Another important aspect of pole fitness for Martinez is the community of women she’s met in her home state of Utah through her sister’s dance studio. “I like the girls that do it. They’re all really edgy and really fun, and I really respect them in a lot of ways. They’re unafraid of whatever people think. They’re just doing it for them.”
While pole fitness is a very different movement from pole dancing, there is some crossover, which caused Martinez to check it out once. “I have gone to a strip club with my sister to just see what this is all about. And they didn’t even touch the pole! They just sort of walk around them. We were like, “Cool. We’re set. We know what that is about.’”
Martinez was initially unsure about installing a pole in her dorm because of the stigma associated with it. After taking the class Sexual Economies, however, she decided both that the discussion it opened was valuable and that she didn’t care that much what other people thought. Martinez adds, “I feel like a lot of the time society gets intimidated when women try to inhabit both intellectual and sexual spheres. This is not to say that the pole is inherently sexual, because that’s an important part of the dialogue that it opens.”
Despite a few unfavorable incidents, Martinez says that the pole is “really not been a big deal at all.

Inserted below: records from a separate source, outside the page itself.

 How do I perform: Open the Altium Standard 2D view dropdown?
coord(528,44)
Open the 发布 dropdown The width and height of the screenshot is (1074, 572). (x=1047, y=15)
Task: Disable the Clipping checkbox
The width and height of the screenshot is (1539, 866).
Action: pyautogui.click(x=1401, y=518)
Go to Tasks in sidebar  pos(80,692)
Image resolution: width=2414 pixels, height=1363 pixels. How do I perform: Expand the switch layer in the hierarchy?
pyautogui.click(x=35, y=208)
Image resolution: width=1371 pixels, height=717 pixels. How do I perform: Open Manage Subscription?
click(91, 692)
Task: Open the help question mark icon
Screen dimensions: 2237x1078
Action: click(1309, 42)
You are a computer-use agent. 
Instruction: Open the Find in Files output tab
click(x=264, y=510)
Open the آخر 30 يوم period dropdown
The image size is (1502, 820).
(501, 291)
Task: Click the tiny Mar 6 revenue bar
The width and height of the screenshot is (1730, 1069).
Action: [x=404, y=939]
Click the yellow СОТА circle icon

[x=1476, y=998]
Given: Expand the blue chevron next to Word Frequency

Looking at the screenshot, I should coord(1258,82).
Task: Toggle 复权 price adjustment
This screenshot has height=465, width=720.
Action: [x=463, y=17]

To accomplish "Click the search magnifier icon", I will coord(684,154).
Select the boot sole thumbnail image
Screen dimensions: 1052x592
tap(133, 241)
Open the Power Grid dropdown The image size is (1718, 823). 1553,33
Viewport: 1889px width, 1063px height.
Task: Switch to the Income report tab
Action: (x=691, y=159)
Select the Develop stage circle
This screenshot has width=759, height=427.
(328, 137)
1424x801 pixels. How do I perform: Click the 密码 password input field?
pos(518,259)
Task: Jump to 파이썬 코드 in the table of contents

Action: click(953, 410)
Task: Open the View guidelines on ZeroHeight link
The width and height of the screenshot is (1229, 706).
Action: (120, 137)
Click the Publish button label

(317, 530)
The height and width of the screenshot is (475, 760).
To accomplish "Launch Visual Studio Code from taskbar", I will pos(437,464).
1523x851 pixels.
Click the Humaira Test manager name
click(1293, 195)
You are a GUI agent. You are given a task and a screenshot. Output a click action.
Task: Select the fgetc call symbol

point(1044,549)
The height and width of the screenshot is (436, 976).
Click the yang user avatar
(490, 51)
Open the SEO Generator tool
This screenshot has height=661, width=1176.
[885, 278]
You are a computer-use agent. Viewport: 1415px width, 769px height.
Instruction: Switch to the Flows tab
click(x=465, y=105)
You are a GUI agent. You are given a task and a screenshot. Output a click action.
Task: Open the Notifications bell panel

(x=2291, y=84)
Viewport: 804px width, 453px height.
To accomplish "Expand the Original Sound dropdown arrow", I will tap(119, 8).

My friends love it. I try to be sensitive of the people I’m living with and ask ‘you know, are you ok with this being here?’ But mostly my friends have been really interested and want to see the athletic aspect of it. They try it out themselves and then say ‘Wow, I didn’t know it was that hard!’”
For those of you considering your own pole, Campus Safety and Security hasn’t been questioned directly on this situation, but Martinez hasn’t run into problems. “We had a fire drill and security was checking all the rooms. I was a little scared, but they didn’t say anything to me so I was like cool, alright.”
And for those worried about the structural integrity of the College’s dorms, no damage is involved in installation. Supported fully by tension, rubber lining at the ends cushion the bases against the ceiling and floor. Then you tighten a large screw until the pole expands enough to be secure. Martinez says, “it’s hard to store and obnoxious to take apart, but definitely worth it.”